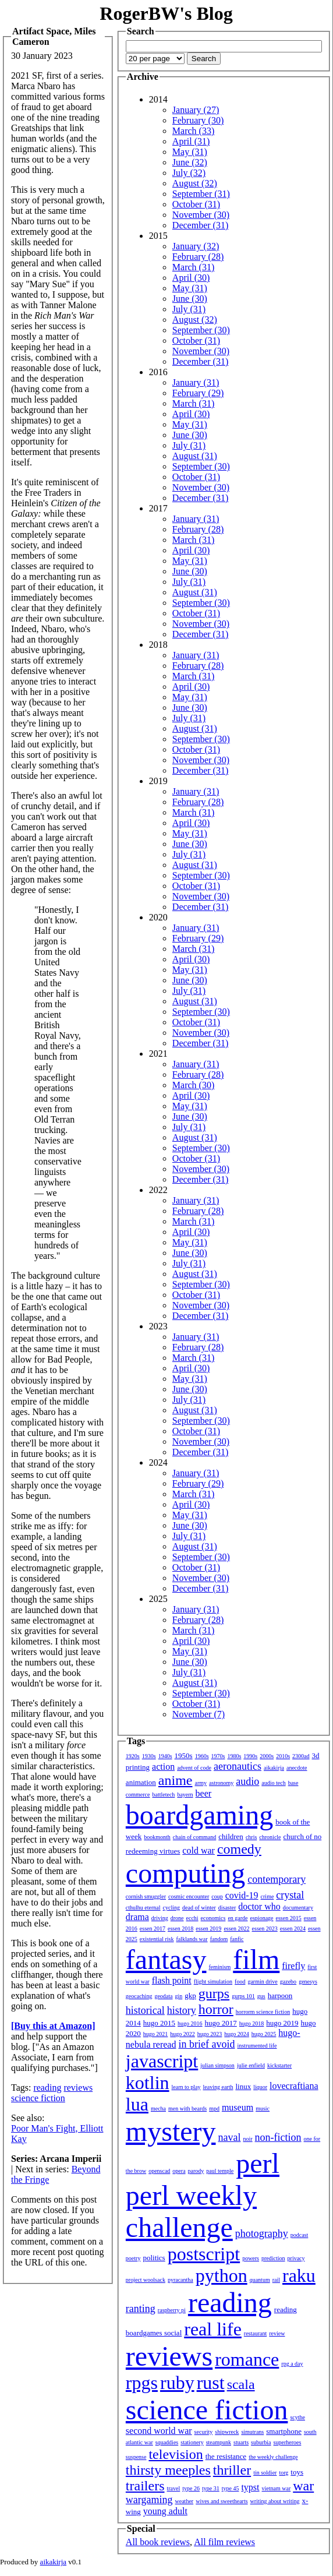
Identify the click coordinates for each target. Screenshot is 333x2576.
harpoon (280, 1995)
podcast (300, 2235)
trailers (145, 2485)
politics (154, 2257)
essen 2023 (265, 1928)
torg (283, 2472)
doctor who (259, 1906)
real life (213, 2329)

**PROBLEM DETAILS**: Give again the closing portion of the entries, from the line with "podcast (300, 2235)" through the last line. Keep it exact and add nothing.

**EXPECTED ANSWER**:
podcast (300, 2235)
trailers (145, 2485)
politics (154, 2257)
essen 2023 (265, 1928)
torg (283, 2472)
doctor who (259, 1906)
real life (213, 2329)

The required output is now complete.